Le gouvernement Kirchner exerce un fort contrôle sur l’INDEC[10], l’Institut National de Statistiques et Recensement. Son contrôle lui permet de cacher la réalité économique du pays en niant par exemple le taux réel d’inflation. Evalué à environ 13 %, il approche en réalité les 25 faisant de l’Argentine l’un des pays au monde avec le plus fort taux d’inflation. Dans le même temps, les Kirchner ont vu leur for­tune exploser depuis leur arrivée à la tête de l’Etat, passant de $7 millions à environ $82 millions entre 2003 et 2011.

La relance économique

Contrairement à ce qu’il a voulu faire croire, le kirchnérisme n’a jamais réelle­ment signifié une rupture avec le néo-libéralisme. Il s’est approprié la critique du discours néo-libéral à des fins politiques afin de s’assurer l’appui du vote populaire.

Sous couvert de cette dialectique, le kirchnérisme a su s’installer grâce à la virtuo­sité de Nestor Kirchner.
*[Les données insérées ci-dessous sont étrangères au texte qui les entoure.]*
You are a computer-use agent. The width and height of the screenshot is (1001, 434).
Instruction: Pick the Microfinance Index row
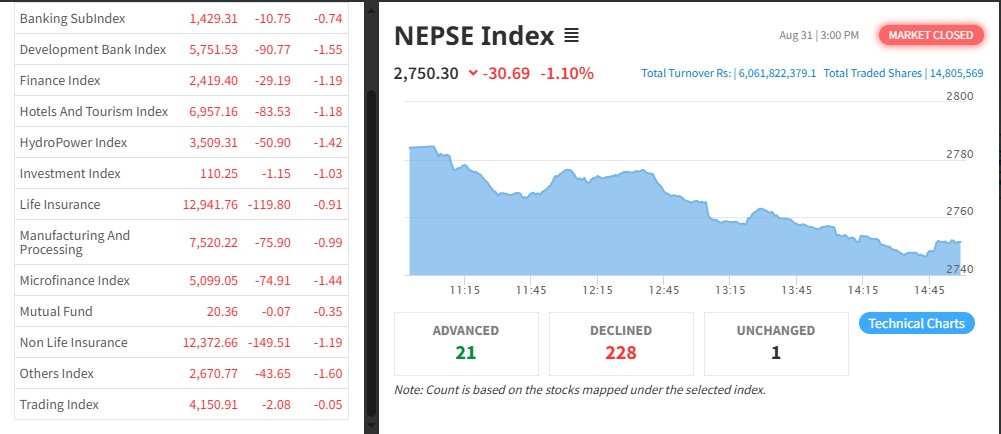[75, 280]

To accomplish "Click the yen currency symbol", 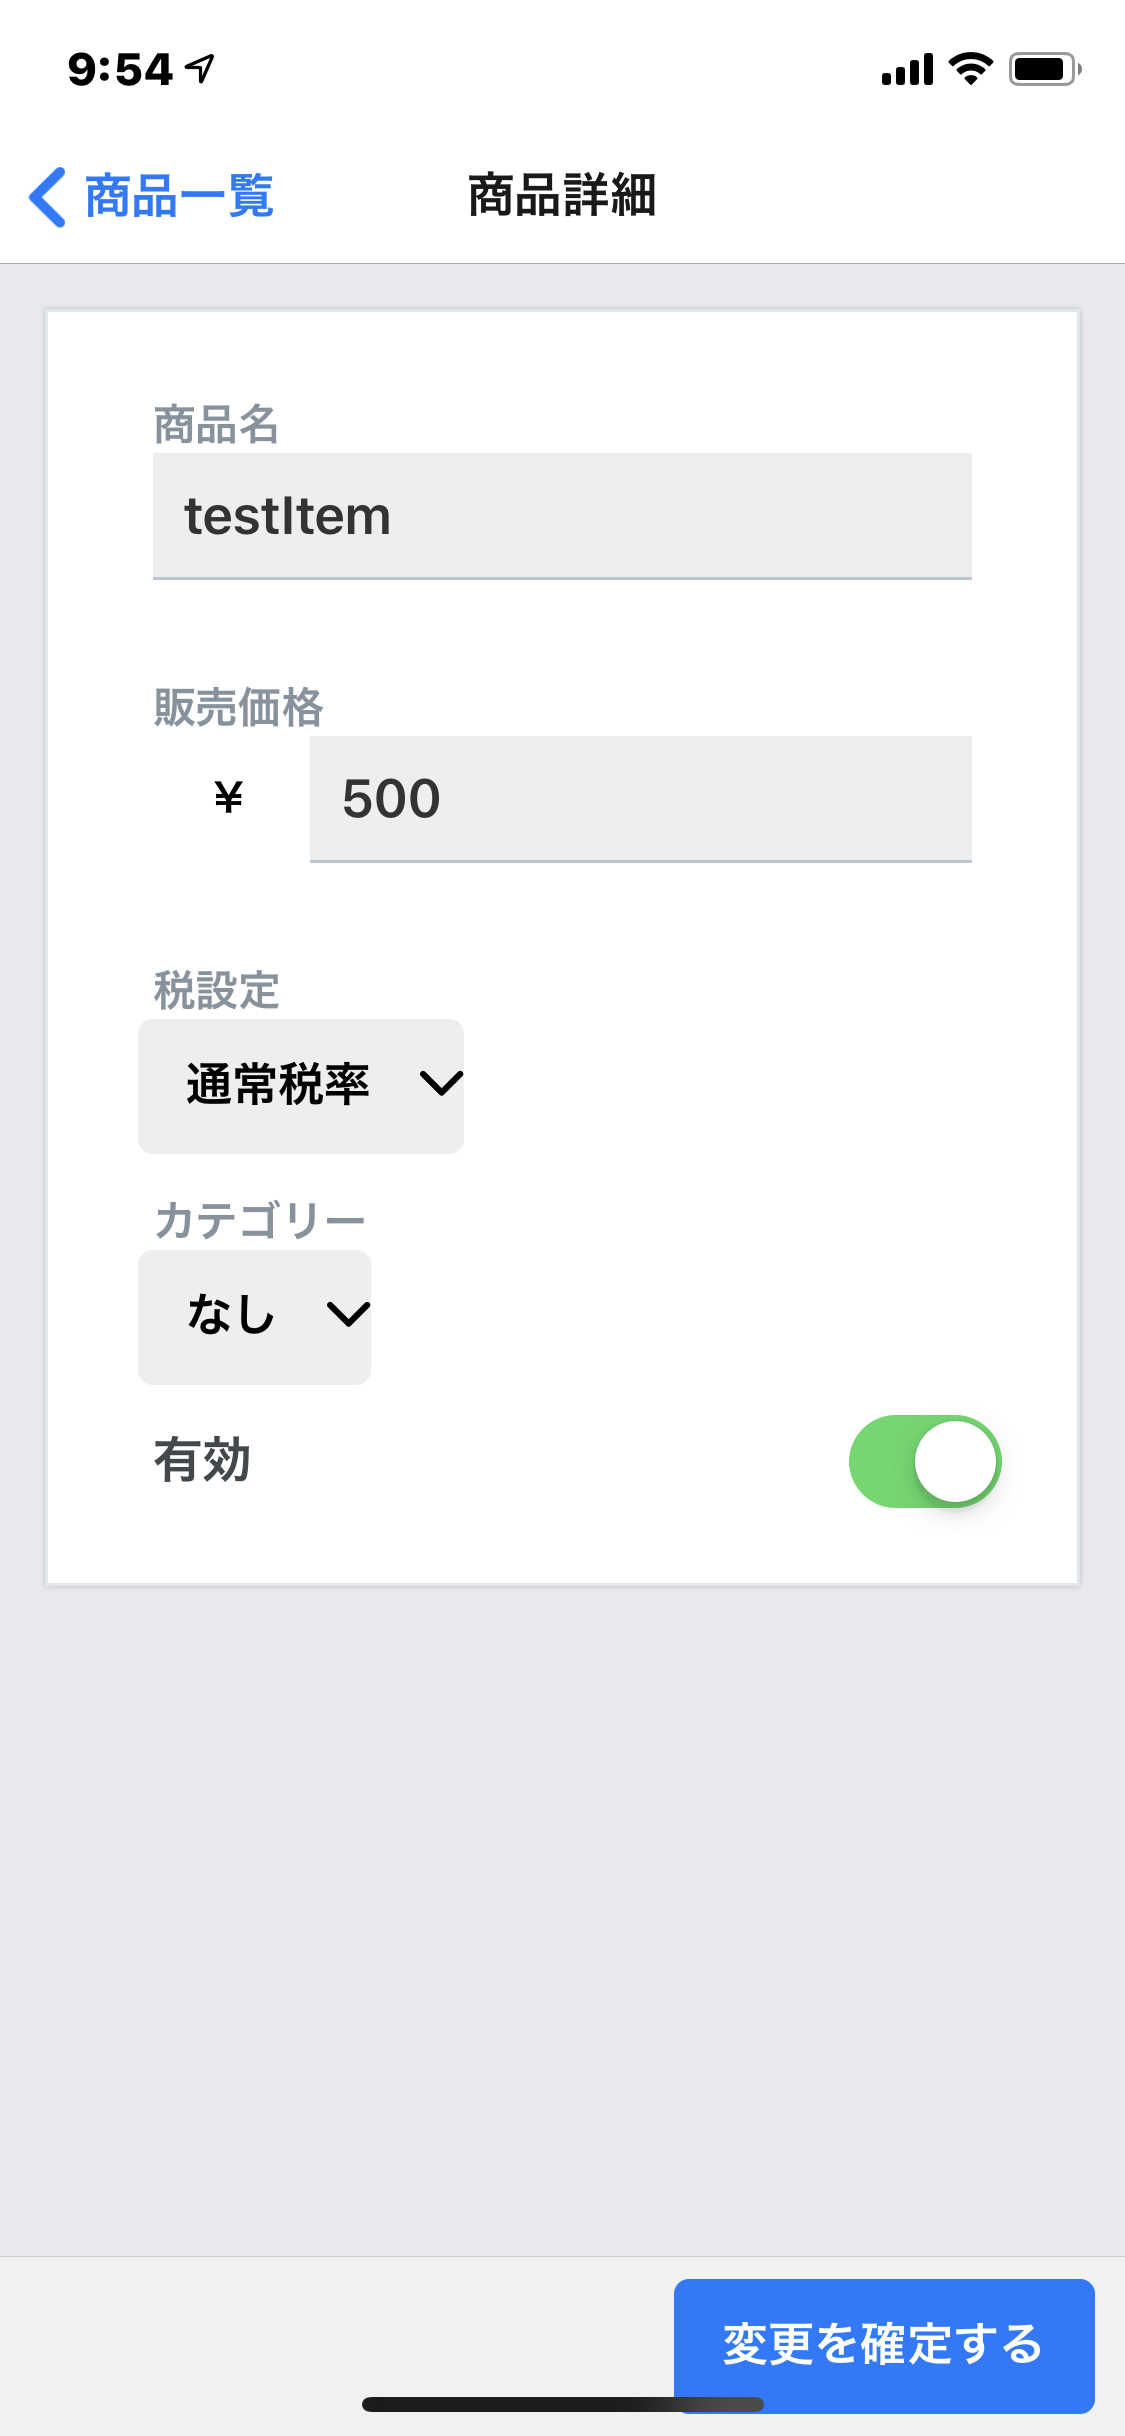I will [229, 798].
Dans le même temps, ce dernier réussi à mener un projet de réactivation économique et industrielle en Argentine qui annonça le retour du conflit avec les syndicats. Extrêmement importants et influents, les « gremios », syn­dicats et corporations sont très politisés et leurs responsables souvent présents dans les médias.

Historiquement, les produits exportés étaient principalement le bœuf et le blé. Le soja va alors devenir le principal produit d’exportation. Le changement n’est pas anodin puisqu’il a également fait évoluer les coalitions et augmenté les crises[11]. Kirchner a pu promouvoir et hausser les taxes à l’exportation générant des revenus fiscaux.
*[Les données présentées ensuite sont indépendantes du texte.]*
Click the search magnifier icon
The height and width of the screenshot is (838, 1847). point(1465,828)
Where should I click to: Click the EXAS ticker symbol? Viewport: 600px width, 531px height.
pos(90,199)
Le soja va prendre de plus en plus d’importance dans les années 2000 et nombre de grands producteurs ou éleveurs délaissent leur activité traditionnelle. D’une Argentine productrice de blé et de bœuf, le pays devient producteur de soja dans des quantités extravagantes, enrichissant les grands propriétaires. Ces derniers ap- par-tiennent pour la plupart à de vieilles familles argentines installées depuis des années à l’écart des centres urbains. Le « Campo » est cette partie de la population fière de ses traditions et peu concernée par la vie portena (de Buenos Aires), tant que l’on n’intervient pas démesurément dans la gestion de ses affaires.
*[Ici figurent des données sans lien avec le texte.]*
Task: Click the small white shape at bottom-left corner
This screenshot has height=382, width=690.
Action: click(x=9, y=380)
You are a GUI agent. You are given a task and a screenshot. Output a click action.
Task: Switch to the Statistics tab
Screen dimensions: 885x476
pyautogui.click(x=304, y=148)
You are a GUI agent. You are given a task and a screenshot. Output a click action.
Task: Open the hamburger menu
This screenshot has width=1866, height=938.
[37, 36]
Le conflit qui commence au début de l’année 2008 avec les producteurs agricoles semble marquer le début d’un certain déclin du projet politique de Nestor Kirchner. Il reste en effet à la manœuvre derrière sa femme en prenant les grandes décisions. Des organisations du secteur de la production agricole et de l’élevage s’élevèrent contre la décision du gouvernement d’augmenter les rétentions aux exportations de soja et tournesol et donc une hausse des taxes, comme l’indiquait la résolution 125/08. Le blocage des routes s’étendit pendant 129 jours entre mars et juillet se ter­minant par l’abrogation de cette résolution. Entretemps et signe de leur puissance, les corporations agricoles déclarèrent une série de mesures visant à interrompre cer­taines activités économiques telles que le transport interurbain et les exportations agraires en réalisant des fermetures et des blocages de routes et de ports. Le conflit se politisa rapidement et les soutiens du gouvernement et les secteurs proches de ce dernier telles que la Centrale des Travailleurs Argentins (CTA) ou l’Association des Mères de la Place de Mai accusèrent les dirigeants du Campo, ainsi que leurs soutiens, comme l’ex-président Eduardo Duhalde et le groupe multimédia Clarin, de chercher à déstabiliser le gouvernement.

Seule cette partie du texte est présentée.